In the early 2000s, researchers in text mining faced a familiar problem: scientific literature and patents were exploding in volume, but our ability to process them automatically and understand their content lagged far behind. Teams of scientists and engineers worked to extract meaning from this ocean of text, armed with the tools of the time; information retrieval, statistical (or more "analytical") Natural Language Processing (NLP), clustering algorithms, and carefully designed workflows.
I am grateful that I had been introduced (by people that I still see as mentors) in information modelling and retrieval during my Engineering degree in the Aristotle University of Thessaloniki (Greece). I then had the pleasure to work on text mining back in 2003 with a great team under the supervision of great people and scientists at Imperial College London and Unilever R&D. The goals were ambitious. We wanted to identify research trends through scientific papers and patents to spot innovation gaps, and track how concepts rose and fell through time. The methods reflected the state of the art. Documents were modelled as vectors, pre-processed and then single-word and multi-word terms were extracted, collocations identified, and co-occurrence statistics calculated. Modified versions of data-mining algorithms such as Apriori were repurposed to uncover associations. To extract the most useful words/phrases, we used volcano plots that highlighted which terms carried the meaning and importance. For temporal dynamics, we adapted finite automata to detect “bursts” - sudden spikes in the use of a concept that signaled an emerging trend.

This was labor-intensive science. Workflows were carefully assembled, statistical measures debated, visualizations interpreted with domain experts. It often felt like magic to extract insights from noisy text streams. And yet, these methods worked: they helped industry partners understand their competitive landscape, discover emerging technologies, and prioritize research investments. With limited computing power and limited automation, we pushed the boundaries of what was possible.

Two decades later, the contrast is striking. What once required bespoke workflows, overnight runs, and expert validation can now be achieved in "no-time" by large language models. Ask an LLM to summarize emerging research trends in a field, and it produces an elegant synthesis. Ask it to contrast two corpora, and it highlights the distinguishing features. Temporal trend analysis, once the domain of custom algorithms and visualizations, can be approached interactively with a single prompt. What took months of work in the early 2000s is now available on demand.
It would be easy to dismiss the past efforts as obsolete in light of today’s LLMs. But that would miss the point. Innovation is not a series of isolated miracles; it is a continuum. The co-occurrence rules, clustering experiments, and burst detection algorithms of two decades ago were not dead ends; they were some of the components on which today’s skyscrapers of AI were built. Each generation of researchers did the best it could with the knowledge and resources available, and in doing so laid the foundations for what followed.
The lesson is clear: what looks like magic today will look quaint tomorrow.
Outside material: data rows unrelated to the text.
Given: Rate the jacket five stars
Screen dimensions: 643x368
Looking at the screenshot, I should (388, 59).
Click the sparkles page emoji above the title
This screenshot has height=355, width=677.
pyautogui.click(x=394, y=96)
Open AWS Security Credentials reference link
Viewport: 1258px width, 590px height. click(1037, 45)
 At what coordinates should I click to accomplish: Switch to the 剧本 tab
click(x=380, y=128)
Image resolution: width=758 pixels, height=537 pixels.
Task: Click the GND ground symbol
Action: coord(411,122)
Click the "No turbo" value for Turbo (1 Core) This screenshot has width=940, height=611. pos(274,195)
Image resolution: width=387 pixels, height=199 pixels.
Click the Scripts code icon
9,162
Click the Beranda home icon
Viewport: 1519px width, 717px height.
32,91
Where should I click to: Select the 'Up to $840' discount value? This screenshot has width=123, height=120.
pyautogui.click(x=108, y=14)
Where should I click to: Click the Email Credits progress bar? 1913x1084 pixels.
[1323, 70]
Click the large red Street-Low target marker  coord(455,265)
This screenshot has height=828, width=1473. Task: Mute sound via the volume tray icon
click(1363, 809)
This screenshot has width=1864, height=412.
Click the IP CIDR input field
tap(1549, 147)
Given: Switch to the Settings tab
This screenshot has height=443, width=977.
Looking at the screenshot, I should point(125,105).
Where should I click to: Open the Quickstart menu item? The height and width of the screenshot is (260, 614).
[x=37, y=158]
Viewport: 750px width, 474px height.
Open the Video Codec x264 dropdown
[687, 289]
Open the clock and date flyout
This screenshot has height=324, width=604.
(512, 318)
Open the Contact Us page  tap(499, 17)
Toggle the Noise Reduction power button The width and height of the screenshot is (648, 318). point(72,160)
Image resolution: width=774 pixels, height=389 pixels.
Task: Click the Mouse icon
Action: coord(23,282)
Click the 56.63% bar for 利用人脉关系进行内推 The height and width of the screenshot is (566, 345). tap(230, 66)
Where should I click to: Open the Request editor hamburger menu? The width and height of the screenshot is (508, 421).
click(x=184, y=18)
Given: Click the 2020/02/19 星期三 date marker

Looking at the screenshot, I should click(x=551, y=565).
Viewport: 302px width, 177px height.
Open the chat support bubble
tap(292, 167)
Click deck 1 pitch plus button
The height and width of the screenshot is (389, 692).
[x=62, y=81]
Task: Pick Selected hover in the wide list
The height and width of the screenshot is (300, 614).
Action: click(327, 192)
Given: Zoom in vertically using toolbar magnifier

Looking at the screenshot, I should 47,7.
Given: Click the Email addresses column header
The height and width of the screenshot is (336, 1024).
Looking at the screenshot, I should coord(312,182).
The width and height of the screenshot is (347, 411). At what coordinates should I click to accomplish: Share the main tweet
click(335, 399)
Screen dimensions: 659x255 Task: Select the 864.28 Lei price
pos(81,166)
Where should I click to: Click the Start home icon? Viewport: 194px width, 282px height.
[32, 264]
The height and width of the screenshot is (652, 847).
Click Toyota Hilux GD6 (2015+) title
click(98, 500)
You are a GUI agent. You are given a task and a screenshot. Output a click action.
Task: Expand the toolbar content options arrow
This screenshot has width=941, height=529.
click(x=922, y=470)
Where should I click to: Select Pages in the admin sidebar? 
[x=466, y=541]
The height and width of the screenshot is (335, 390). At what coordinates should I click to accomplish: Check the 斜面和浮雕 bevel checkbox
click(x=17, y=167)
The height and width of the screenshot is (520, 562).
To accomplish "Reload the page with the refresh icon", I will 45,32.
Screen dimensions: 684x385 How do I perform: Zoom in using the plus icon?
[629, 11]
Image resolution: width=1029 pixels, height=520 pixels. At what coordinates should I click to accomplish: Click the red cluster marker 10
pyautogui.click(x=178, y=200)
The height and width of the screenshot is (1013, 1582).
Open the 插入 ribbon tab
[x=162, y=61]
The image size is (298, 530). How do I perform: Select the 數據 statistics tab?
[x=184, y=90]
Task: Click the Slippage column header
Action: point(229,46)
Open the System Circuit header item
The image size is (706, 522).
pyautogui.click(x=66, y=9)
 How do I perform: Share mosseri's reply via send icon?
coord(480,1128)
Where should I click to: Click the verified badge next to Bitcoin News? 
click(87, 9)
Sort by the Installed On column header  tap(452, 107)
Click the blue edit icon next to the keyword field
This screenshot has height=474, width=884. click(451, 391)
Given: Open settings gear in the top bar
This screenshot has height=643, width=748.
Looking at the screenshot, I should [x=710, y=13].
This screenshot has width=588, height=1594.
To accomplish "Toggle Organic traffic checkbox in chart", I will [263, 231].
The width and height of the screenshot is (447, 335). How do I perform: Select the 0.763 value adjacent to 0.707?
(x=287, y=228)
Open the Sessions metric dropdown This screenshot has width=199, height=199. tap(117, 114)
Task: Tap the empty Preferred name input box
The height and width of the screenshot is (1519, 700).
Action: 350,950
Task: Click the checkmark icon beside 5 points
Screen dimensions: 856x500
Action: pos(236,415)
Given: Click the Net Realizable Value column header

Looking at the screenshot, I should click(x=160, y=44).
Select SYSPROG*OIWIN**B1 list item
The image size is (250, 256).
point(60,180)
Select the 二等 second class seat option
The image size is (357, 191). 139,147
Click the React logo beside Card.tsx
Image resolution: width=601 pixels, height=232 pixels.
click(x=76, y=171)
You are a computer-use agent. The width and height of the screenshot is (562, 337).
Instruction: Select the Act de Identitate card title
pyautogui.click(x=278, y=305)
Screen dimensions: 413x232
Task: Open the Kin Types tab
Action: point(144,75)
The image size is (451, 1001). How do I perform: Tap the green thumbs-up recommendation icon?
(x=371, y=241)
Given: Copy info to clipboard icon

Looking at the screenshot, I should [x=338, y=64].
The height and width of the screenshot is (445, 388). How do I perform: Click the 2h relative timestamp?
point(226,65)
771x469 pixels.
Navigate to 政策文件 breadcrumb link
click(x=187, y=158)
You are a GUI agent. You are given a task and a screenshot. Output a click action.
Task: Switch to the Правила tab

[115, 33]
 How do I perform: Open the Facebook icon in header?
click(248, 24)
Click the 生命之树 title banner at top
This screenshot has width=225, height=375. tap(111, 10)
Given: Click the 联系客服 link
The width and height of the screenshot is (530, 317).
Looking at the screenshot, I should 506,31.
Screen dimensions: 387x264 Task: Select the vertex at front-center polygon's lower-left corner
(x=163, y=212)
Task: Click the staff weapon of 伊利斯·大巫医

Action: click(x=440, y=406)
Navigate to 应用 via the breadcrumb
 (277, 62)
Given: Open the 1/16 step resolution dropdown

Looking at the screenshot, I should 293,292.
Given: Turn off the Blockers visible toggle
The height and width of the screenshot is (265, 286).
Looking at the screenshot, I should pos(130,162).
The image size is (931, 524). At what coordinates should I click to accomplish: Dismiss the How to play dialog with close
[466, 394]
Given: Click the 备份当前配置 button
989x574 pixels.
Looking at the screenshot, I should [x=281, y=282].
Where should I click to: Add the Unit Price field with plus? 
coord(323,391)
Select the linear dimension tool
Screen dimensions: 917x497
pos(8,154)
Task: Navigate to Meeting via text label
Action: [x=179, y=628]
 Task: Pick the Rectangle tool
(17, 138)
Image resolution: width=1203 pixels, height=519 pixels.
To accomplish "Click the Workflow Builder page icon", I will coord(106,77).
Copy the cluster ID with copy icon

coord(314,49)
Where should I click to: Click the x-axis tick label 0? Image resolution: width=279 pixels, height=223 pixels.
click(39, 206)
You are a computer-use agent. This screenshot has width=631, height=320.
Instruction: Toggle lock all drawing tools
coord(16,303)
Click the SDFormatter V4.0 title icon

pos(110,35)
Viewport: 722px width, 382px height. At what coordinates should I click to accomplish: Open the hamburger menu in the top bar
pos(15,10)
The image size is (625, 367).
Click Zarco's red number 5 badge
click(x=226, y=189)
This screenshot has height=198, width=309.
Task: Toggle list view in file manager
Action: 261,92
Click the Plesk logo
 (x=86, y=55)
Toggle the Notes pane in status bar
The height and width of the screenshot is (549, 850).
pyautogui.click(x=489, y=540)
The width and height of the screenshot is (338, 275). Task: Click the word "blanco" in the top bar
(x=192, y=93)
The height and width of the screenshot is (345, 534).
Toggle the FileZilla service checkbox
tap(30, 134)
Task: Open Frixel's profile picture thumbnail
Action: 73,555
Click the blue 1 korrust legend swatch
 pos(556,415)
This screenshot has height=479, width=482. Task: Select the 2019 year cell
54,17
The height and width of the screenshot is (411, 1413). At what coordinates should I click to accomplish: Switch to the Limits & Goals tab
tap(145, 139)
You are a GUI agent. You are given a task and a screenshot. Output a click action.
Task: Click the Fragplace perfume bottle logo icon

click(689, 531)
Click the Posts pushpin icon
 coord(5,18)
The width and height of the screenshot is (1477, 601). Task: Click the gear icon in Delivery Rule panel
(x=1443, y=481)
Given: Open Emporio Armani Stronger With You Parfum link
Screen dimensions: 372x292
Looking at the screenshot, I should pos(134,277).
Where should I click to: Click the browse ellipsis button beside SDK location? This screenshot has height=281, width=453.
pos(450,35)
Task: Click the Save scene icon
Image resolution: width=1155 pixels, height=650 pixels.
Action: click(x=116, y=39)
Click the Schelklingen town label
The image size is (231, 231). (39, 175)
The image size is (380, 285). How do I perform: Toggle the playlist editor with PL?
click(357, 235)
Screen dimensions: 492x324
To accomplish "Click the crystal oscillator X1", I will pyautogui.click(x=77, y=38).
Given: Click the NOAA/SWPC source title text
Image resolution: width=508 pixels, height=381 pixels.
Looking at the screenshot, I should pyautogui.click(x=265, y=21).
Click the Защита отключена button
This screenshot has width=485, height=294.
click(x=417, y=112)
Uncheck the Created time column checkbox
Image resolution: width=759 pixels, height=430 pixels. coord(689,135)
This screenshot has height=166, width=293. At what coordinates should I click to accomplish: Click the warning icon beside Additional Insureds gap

Just as we now smile at the complexity of early text mining workflows compared to the fluency of modern LLMs, future scientists will one day smile at the limitations of our current models. Large language models are not the endpoint of text analysis, but another milestone along the path of discovery.
And that is the encouraging part. Science does not stop. Whether we call them AI systems, assistants, or simply tools, today’s models will become the raw material for the next revolutionary idea. The real challenge, and opportunity, is to keep asking new questions, to keep experimenting, and to remember that innovation is always built on the shoulders of the work that came before.
In the early 2000s, we mined text with statistical picks and shovels. Today, we have machines that move mountains of information effortlessly. Tomorrow, the tools will be more powerful still. The story of science is not one of endings, but of continuity, and the best chapters are yet to be written.